Your assignment: Could you please reproduce every record below exactly, leaving out the pictures?

======== Input for this task

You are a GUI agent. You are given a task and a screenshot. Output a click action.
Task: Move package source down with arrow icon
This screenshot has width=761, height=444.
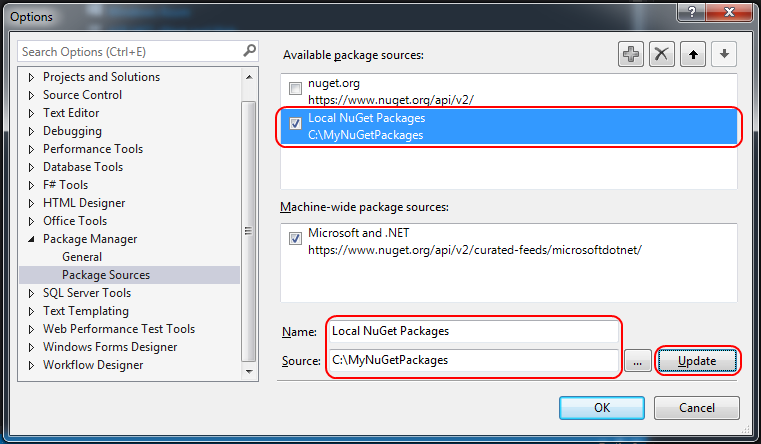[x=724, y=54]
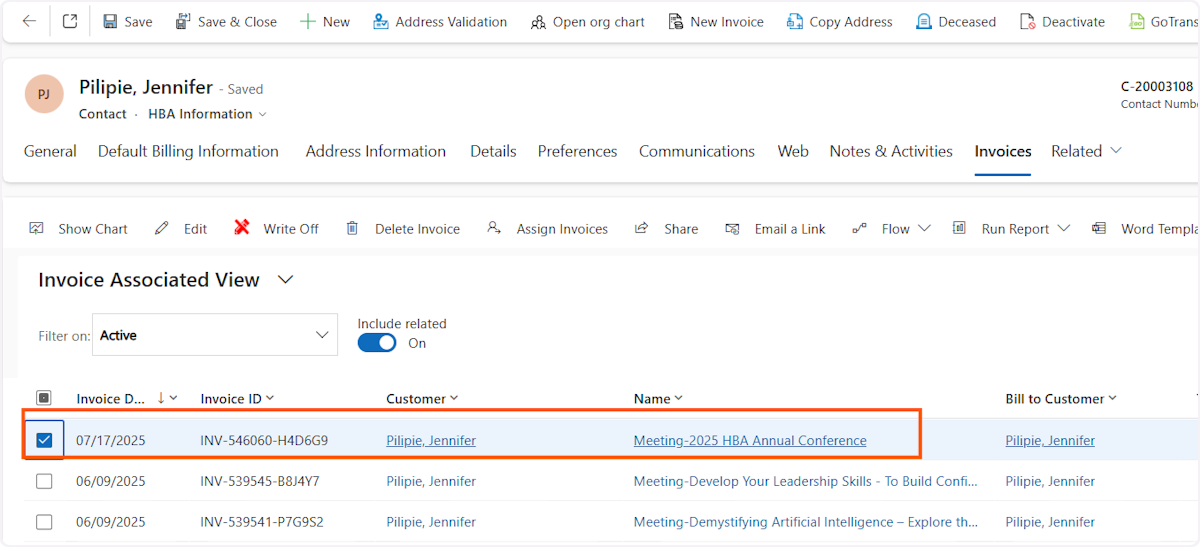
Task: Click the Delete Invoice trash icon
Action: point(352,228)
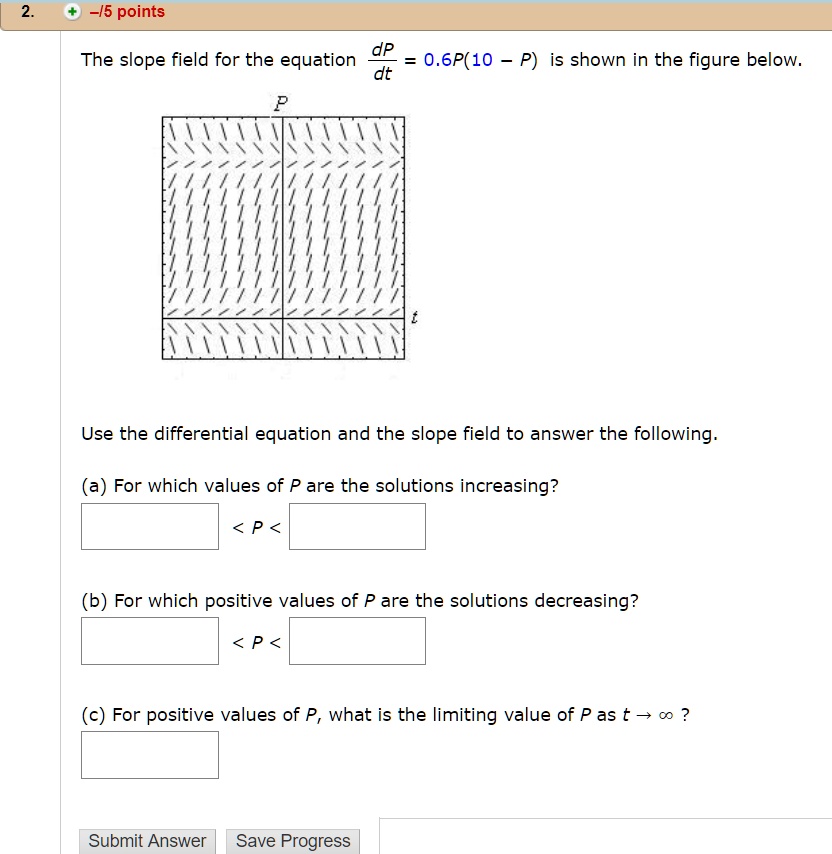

================

Task solution:
You are a GUI agent. You are given a task and a screenshot. Output a click action.
Task: Move package source down with arrow icon
This screenshot has width=761, height=444.
[x=724, y=54]
Task: Click the Delete Invoice trash icon
Action: point(352,228)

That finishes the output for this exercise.